All'affermazione della penale responsabilità dell'imputato segue la condanna dello stesso, secondo legge, al pagamento delle spese processuali.
Non possono riconoscersi all'imputato, già gravato da una condanna irrevocabile alla pena di due anni, sei mesi di reclusione e 1.000 euro di multa (inflittagli dalla Corte d'Appello di Napoli, con sentenza del 12 ottobre 2021, passata in giudicato il 28 ottobre 2021, per i reati di ricettazione, detenzione di armi clandestine e detenzione illegale di stupefacenti, accertati a suo carico nel corso della medesima perquisizione dalla quale ha tratto origine il presente procedimento), gli invocati benefici di legge.
L'Or. va, viceversa assolto dal reato a lui ascritto al capo 2) del decreto di rinvio a giudizio, ex art. 530, co. 2, c.p.p., apparendo, se non del tutto mancante, quanto meno incerta e contraddittoria la prova che lo stesso abbia materialmente realizzato la falsa tessera sanitaria intestata a Da.Br. o concorso in qualunque modo, nella fase ideativa, preparatoria o esecutiva, alla consumazione del reato.
Non può escludersi, invero, sulla base degli elementi di prova in atti, che l'imputato - al quale non è stato contestato (né ve ne sarebbe stato motivo) di aver fatto uso della tessera sanitaria - si sia limitato, per così dire, ad entrare in possesso della stessa, custodendola nel garage della propria abitazione, senza aver preso parte, direttamente o quale istigatore dell'esecutore materiale della condotta, alla contraffazione.

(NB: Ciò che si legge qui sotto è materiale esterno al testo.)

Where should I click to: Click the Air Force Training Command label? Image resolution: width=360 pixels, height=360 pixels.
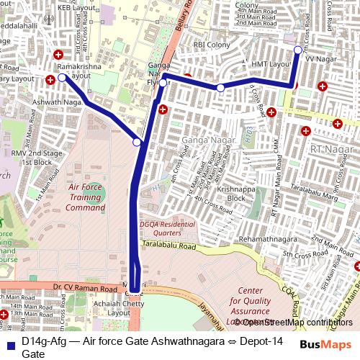85,197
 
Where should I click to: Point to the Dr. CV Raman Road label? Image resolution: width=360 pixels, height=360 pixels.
85,288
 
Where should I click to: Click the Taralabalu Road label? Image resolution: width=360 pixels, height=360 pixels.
169,246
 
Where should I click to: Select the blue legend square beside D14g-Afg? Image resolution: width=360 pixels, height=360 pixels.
9,341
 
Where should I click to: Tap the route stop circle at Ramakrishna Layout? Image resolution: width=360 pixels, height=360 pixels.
62,78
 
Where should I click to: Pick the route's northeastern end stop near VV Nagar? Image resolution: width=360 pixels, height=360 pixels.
298,50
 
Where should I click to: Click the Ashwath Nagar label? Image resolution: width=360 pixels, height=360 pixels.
56,104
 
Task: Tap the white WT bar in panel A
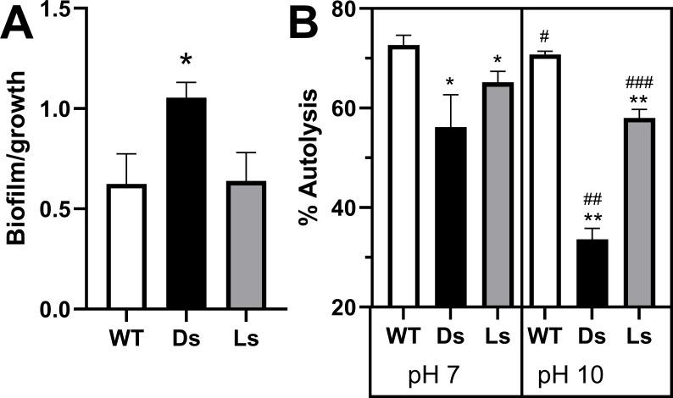(127, 246)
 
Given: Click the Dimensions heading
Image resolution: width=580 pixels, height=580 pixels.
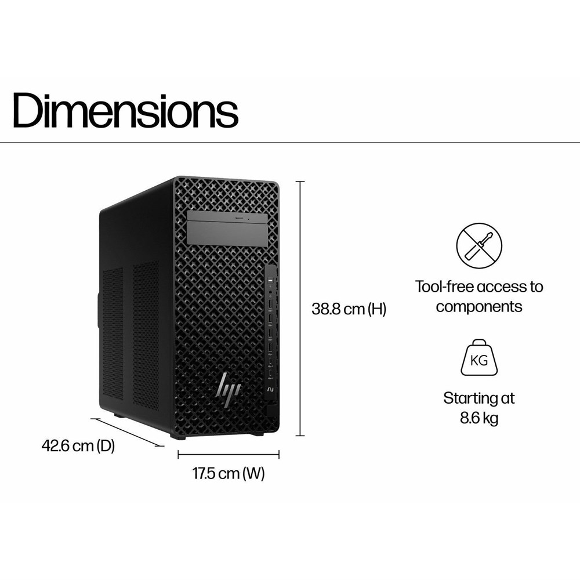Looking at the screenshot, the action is pyautogui.click(x=125, y=110).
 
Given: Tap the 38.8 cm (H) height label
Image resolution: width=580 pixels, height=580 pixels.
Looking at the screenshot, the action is pyautogui.click(x=349, y=309).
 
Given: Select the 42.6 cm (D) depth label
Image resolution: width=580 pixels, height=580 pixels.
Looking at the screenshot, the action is pyautogui.click(x=78, y=445).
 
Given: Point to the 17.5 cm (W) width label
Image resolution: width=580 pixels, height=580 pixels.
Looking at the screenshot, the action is pyautogui.click(x=228, y=473).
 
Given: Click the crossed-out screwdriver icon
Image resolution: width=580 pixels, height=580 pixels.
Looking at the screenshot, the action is pyautogui.click(x=479, y=246).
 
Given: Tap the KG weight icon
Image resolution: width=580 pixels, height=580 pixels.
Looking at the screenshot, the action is pyautogui.click(x=479, y=357).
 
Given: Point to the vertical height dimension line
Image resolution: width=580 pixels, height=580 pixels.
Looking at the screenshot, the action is pyautogui.click(x=300, y=309).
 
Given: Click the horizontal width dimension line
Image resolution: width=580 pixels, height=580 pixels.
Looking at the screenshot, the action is pyautogui.click(x=228, y=454).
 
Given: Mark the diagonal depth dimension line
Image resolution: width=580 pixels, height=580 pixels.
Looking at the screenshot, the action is pyautogui.click(x=128, y=432).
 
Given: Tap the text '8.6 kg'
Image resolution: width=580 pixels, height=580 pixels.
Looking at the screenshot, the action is pyautogui.click(x=479, y=418).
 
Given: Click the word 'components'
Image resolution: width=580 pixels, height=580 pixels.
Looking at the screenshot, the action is pyautogui.click(x=479, y=307).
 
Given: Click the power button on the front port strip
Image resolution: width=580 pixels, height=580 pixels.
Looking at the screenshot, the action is pyautogui.click(x=270, y=281).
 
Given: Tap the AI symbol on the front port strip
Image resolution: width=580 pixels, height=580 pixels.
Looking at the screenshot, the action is pyautogui.click(x=270, y=390).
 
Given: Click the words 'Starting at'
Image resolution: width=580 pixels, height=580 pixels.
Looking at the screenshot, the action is pyautogui.click(x=479, y=398).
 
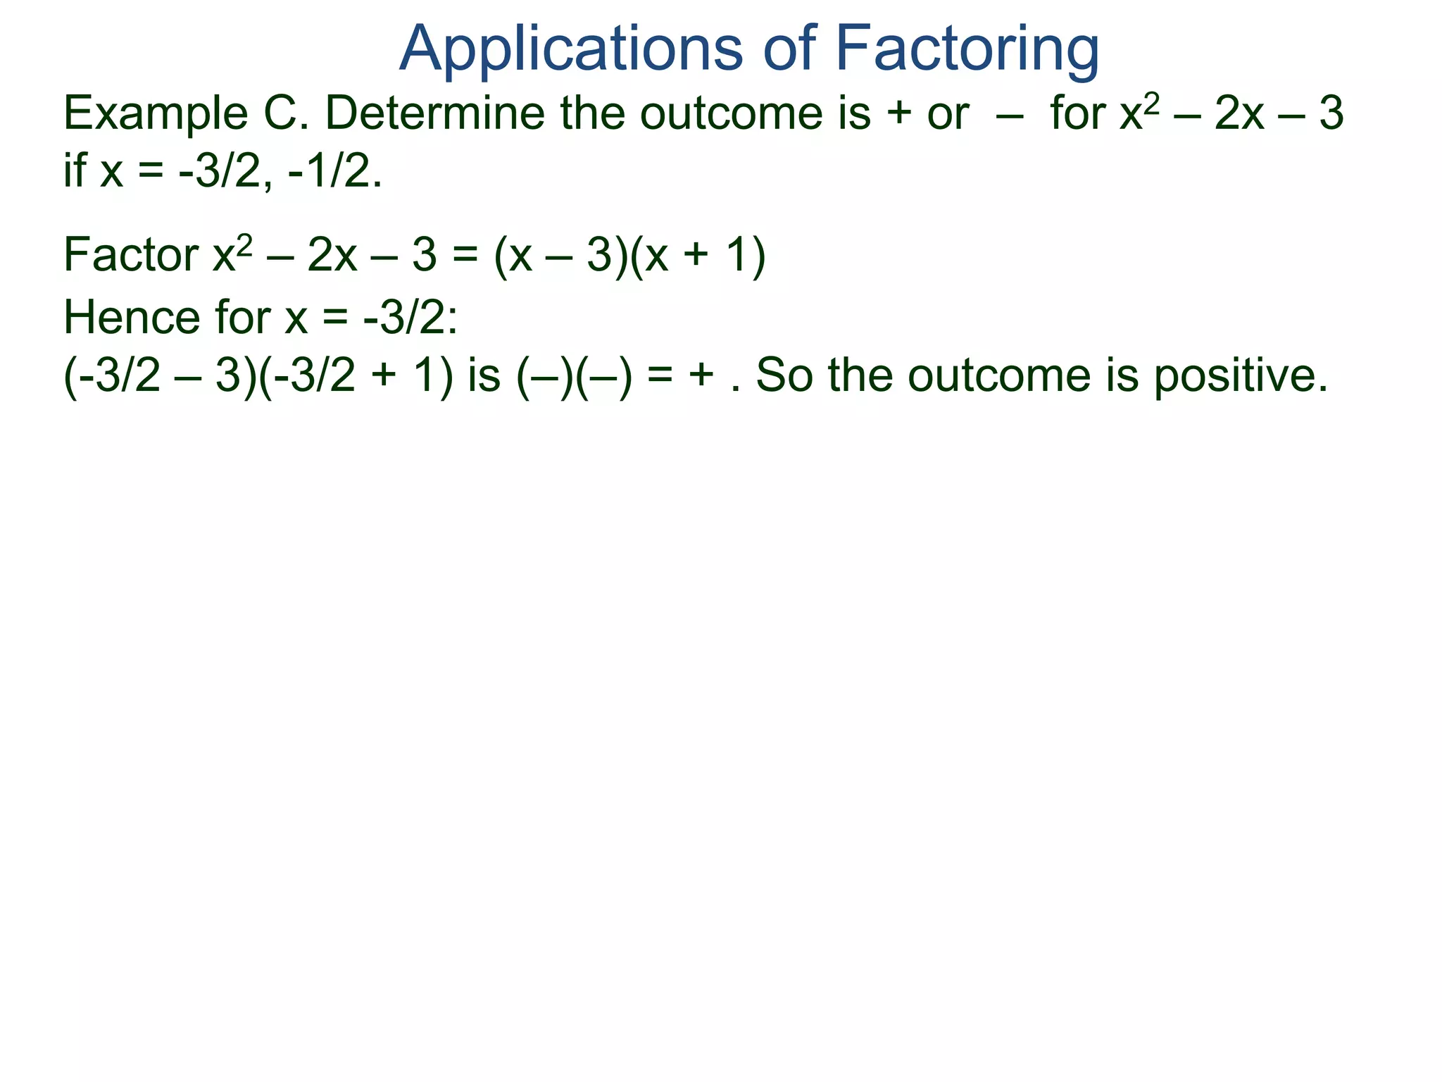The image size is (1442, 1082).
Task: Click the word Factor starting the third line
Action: pos(131,255)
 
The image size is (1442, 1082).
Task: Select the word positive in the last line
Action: pos(1239,375)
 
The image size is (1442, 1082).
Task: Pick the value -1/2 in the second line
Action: pos(335,171)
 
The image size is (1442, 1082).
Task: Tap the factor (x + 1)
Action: pos(697,255)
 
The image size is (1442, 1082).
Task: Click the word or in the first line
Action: pos(948,114)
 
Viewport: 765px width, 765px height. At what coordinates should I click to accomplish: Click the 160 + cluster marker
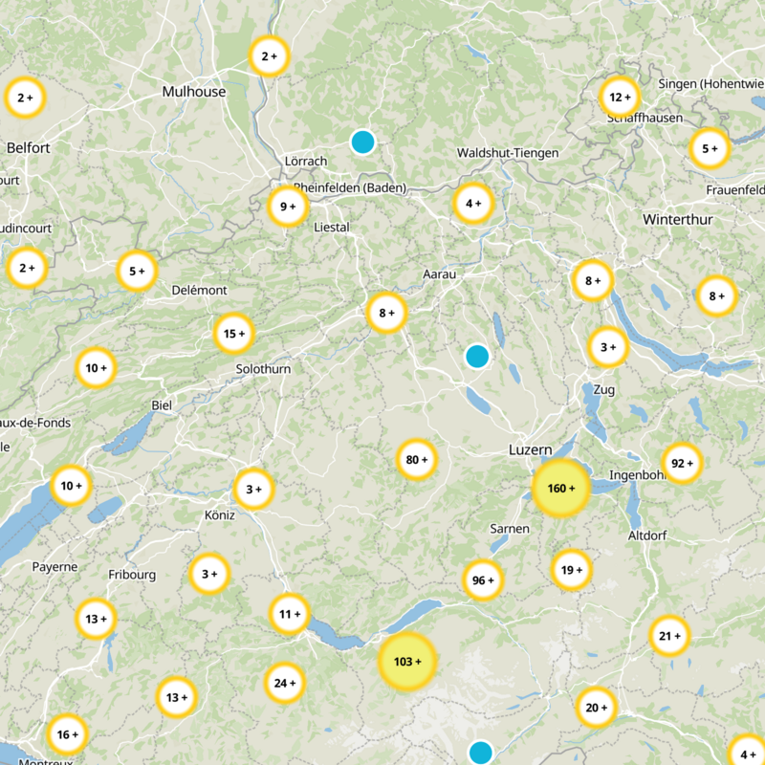(560, 489)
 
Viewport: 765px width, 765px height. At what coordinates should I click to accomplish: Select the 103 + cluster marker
(407, 662)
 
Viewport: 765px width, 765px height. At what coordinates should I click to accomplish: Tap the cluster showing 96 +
(483, 579)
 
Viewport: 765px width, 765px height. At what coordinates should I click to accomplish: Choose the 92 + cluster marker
(683, 464)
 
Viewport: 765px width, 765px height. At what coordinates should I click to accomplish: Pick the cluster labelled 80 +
(417, 460)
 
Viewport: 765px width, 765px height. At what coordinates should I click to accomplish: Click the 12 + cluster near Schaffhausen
(620, 97)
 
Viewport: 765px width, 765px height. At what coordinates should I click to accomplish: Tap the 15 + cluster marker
(234, 334)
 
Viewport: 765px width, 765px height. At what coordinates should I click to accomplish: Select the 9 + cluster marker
(287, 206)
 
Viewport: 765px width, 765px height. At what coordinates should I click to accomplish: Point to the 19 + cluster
(572, 570)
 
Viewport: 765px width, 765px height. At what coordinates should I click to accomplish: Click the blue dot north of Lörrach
(361, 142)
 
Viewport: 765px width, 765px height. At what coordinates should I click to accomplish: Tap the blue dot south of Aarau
(476, 357)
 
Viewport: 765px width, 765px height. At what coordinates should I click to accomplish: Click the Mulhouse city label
(194, 92)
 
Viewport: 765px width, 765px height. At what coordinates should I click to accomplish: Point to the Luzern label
(530, 449)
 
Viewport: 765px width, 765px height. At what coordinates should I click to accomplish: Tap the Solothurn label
(263, 368)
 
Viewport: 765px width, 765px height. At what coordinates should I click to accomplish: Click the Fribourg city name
(132, 575)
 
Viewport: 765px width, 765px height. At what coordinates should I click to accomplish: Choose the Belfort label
(28, 148)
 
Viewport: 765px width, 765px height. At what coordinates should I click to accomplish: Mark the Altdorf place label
(647, 535)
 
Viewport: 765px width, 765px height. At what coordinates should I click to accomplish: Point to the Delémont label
(199, 290)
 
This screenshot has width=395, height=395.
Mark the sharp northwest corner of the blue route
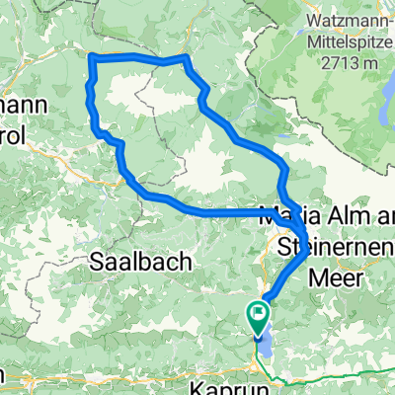click(x=92, y=57)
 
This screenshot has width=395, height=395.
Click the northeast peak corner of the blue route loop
click(x=184, y=59)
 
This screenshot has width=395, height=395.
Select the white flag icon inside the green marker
click(x=259, y=315)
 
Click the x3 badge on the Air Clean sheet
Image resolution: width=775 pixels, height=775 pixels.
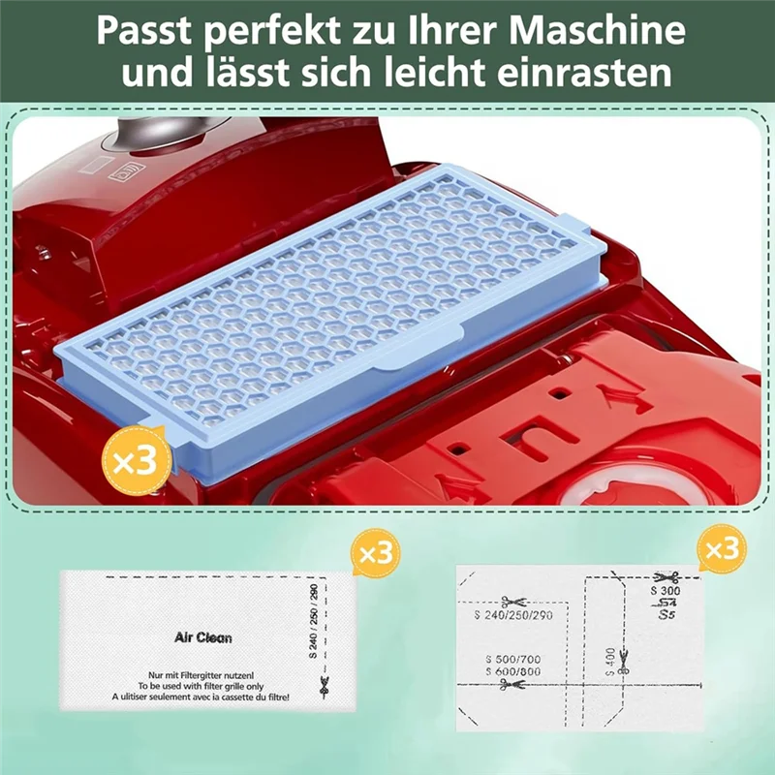click(373, 553)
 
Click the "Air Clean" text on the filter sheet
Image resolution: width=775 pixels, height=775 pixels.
click(202, 638)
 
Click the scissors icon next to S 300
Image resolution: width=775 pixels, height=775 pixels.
click(665, 575)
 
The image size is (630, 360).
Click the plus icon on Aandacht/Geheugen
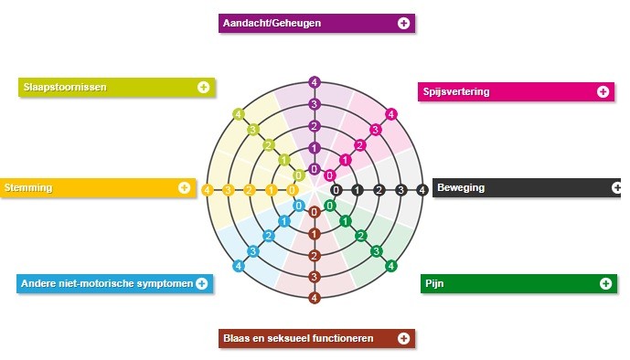403,23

Va disposta, infine, ex art. 240 c.p., la confisca e la distruzione della carta d'identità e della tessera sanitaria in giudiziale sequestro.
Tenuto conto della (relativa) complessità delle questioni di fatto e di diritto sottese alla stesura della presente sentenza e del carico di lavoro che grava sul ruolo di questo giudice, si ritiene opportuno fissare in novanta giorni il termine per il deposito della motivazione.
P.Q.M.
Letti gli artt. 533 e 535 c.p.p.,
dichiara Fr.Or. colpevole del reato a lui ascritto al capo 1) del decreto che dispone il giudizio e, riconosciute allo stesso le circostanze attenuanti generiche, lo condanna alla pena un anno e sei mesi di reclusione, oltre che al pagamento delle spese processuali.
Letto l'art. 530, co. 2, c.p.p., assolve l'imputato dal reato a lui ascritto al capo 2) del decreto che dispone il giudizio per non aver commesso il fatto.
Ordina la confisca e la distruzione della carta d'identità e della tessera sanitaria in giudiziale sequestro.
Letto l'art. 544, co. 3, c.p.p., fissa in novanta giorni il termine per il deposito della motivazione.
Così deciso in Nola il 10 giugno 2024.
Depositato in Cancelleria il 9 settembre 2024.